Le point de ralliement d’un échiquier politique aussi vaste ne fait guère de doutes pour le lecteur de Dionys Mascolo : il repose sur la litanie d’un humanisme dont l’Occident s’est accaparé le monopole et auquel tous sont sommés de se plier sous peine d’être suspectés d’intégrisme. C’est bien ce «qui rebute dans toutes les pensées humanistes et force à les repousser toutes. Toutes présupposent un homme achevé, immuable, enchaîné à une “nature humaine” originelle comme l’animal l’est à son “adaptation spécifique”, entièrement soumis aux lois intangibles de l’espèce – à cette différence près que ces lois chez lui, prennent invariablement la forme de valeurs auxquelles il aurait l’obligation morale d’obéir.
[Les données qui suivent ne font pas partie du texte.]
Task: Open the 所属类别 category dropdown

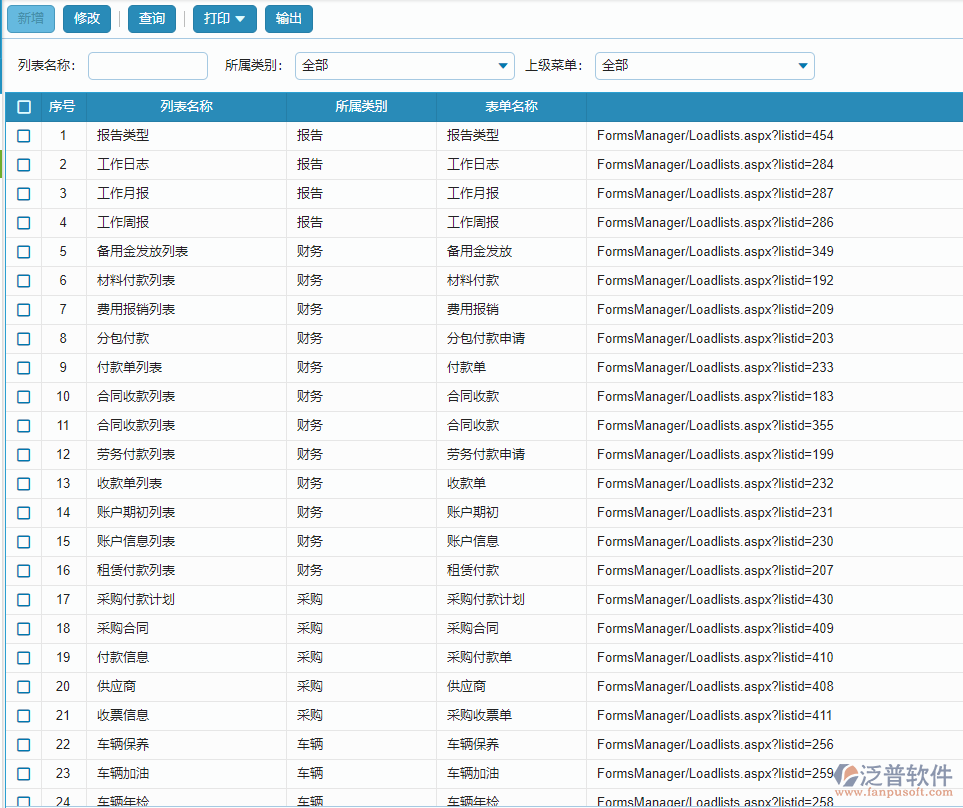Action: [x=503, y=66]
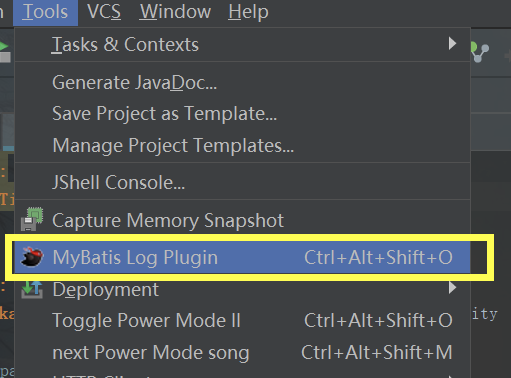Click the green Run arrow icon
Screen dimensions: 511x378
pos(4,46)
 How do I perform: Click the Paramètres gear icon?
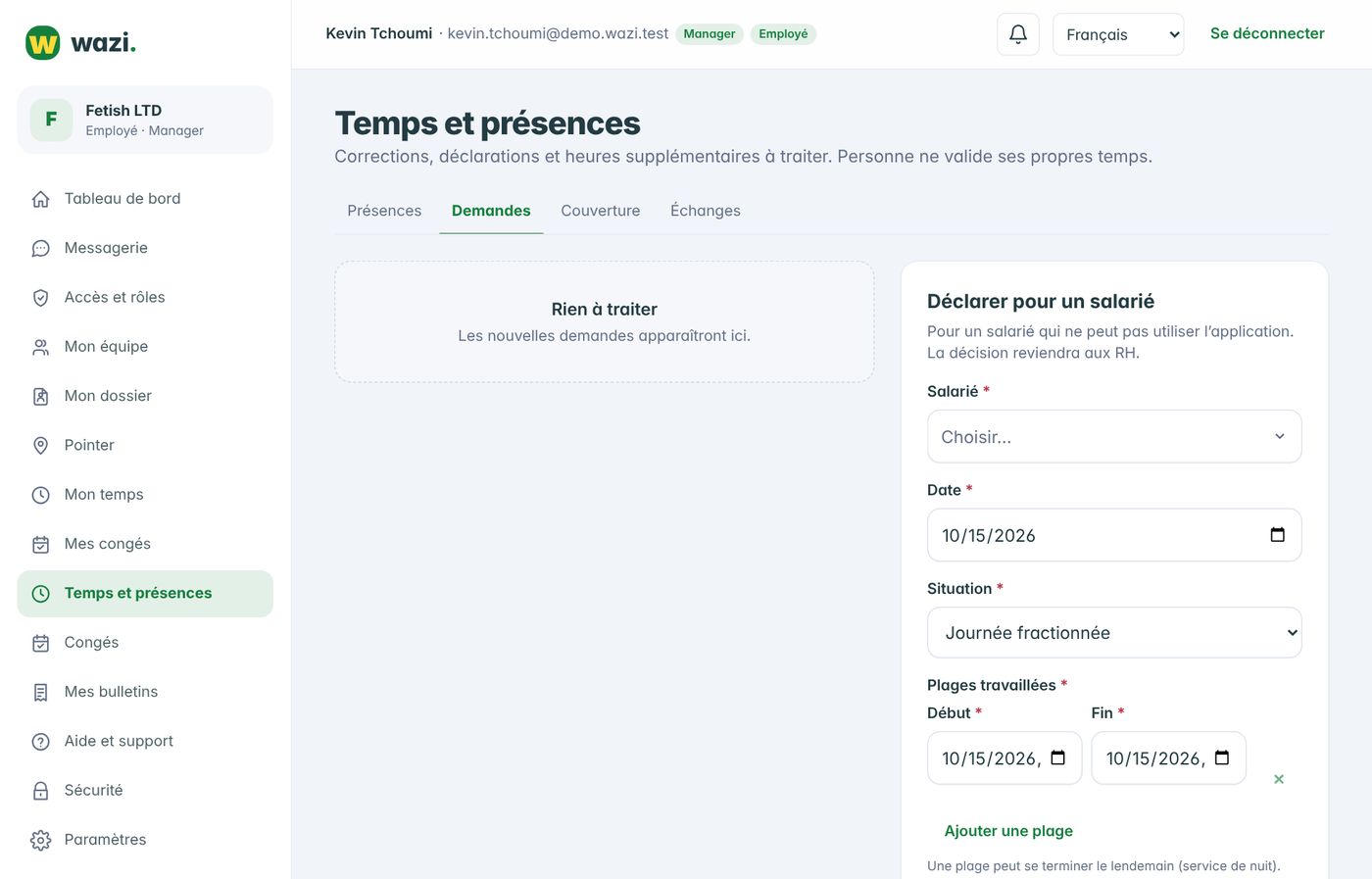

Ainsi le veut tout humanisme, pour peu qu’il se soit fait théorique.» Mais que l’Islam, par exemple, en s’adressant à la conscience personnelle de chacun, pour en appeler, par-delà les frontières familiales et communautaires, à l’unité du genre humain, soit un universalisme, voilà qui n’effleure pas l’homme de couleur blanche. Tandis qu’il est si facile, en revanche, de se bercer dans l’humanisme de la philosophie souchienne, en oubliant qu’elle est un phénomène de la pensée géographiquement conçue : du « miracle grec » au « miracle gréco-germanique »… avant que toute cette souchiennerie ne se termine en monstrueux « miracle nazi » en la personne du dernier grand philosophe occidental, Martin Heidegger.

 
 

Martin Heidegger, apôtre de la philosophie souchienne,
entouré de ses meilleurs amis, en 1934(Agrandissement de la photographie visible ici.).
Pierre Bourdieu voyait en lui l’archétype d’un «philosophe de
l’enracinement, centre de l’idéologie du “sol” et des “racines”.»
(Lire à ce sujet, Pierre BOURDIEU, « L’ontologie politique de Martin Heidegger », aux Editions de Minuit, Paris, 1988, p. 61 sq.)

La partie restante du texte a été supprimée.